The family of rechargeable Li-ion batteries (LIBs) is known to be used in a wide variety of applications, from portable electronics to electric vehicles, due to their high specific capacities, good lifespan and their decreasing cost (Tarascon and Armand2001; Armand and Tarascon2008). More particularly, with their high capacities of 372 mAh g−1, graphite electrode materials are the most widely used anodes in such batteries. Due to the low-voltage open-circuit potential of graphite, metallic lithium is susceptible to deposit onto the graphite particles at the negative electrode during charging of the cell, i.e. during the graphite lithiation. This parasitic reaction is more likely to happen at low temperature, high charge rates and a high state of charge. In normal operating conditions, the lithium plating level is low but participates in cell capacity loss due to lithium consumption in the metallic aggregates and in the formation of the additional solid electrolyte interphase (SEI). For more severe charge conditions, lithium can even form dendrites, which can lead to safety issues in the case of internal short circuits. The non-uniform metallic lithium plating on the graphite anode is the main limitation for a faster charge protocol, essential for the development of transport electrification (Liu et al.2018; Waldmann et al.2018; Weiss et al.2021). Following this degradation process in real time and with operating conditions is challenging yet necessary to keep improving the Li-ion battery performance (Foroozan et al.2020; Finegan et al.2020).

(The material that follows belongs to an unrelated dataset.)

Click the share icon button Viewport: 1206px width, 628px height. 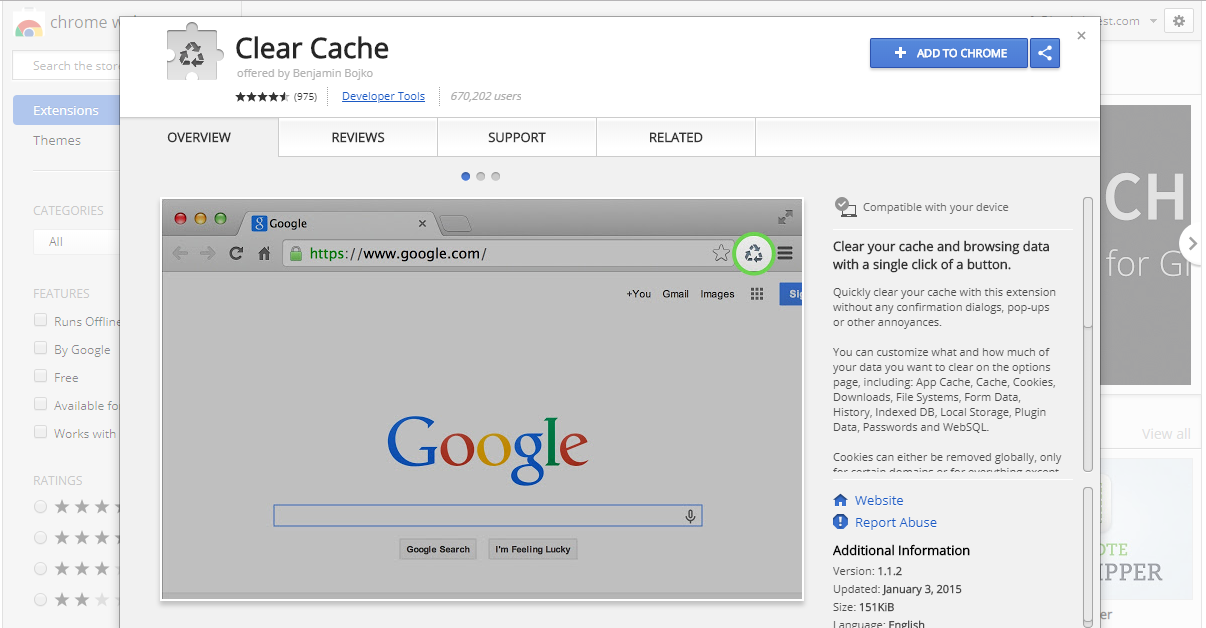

This type of information requires the use of non-destructive methods which leave the sample intact during and after measurements, without destroying sub-micrometric metallic aggregates newly formed. Magnetic resonance techniques appear to be suitable for ex situ, in situ and operando measurements of Li-metal structures due to their low-frequency fields using radio and microwave frequency for nuclear magnetic resonance (NMR) and electron paramagnetic resonance (EPR), respectively, which penetrate samples with negligible energies.

NMR spectroscopy and imaging are well-established techniques to investigate redox processes in Li-based electrochemical batteries but also to detect metallic particles which can grow during the charge and discharge processes (Bhattacharyya et al.2010; Chandrashekar et al.2012; Fang et al.2022). EPR, which is the electronic equivalent of NMR, is the most convenient method to probe in-depth Li-metal depositions like the bulk, dendrites or metallic filaments through its high sensitivity to conduction electrons (Sathiya et al.2015; Wandt et al.2015, 2018; Niemöller et al.2018; Nguyen and Clément2020; Dutoit et al.2021), when compared to NMR spectroscopy. However, in the case of graphite (de)lithiation, the resolution of the Li-metal EPR spectrum is limited by the presence of broad lithiated graphite signals at a resonance field near the one of Li metal. As a consequence, the Li-metal signal is overlapping with the lithiated graphite spectrum and is sometimes not recognizable.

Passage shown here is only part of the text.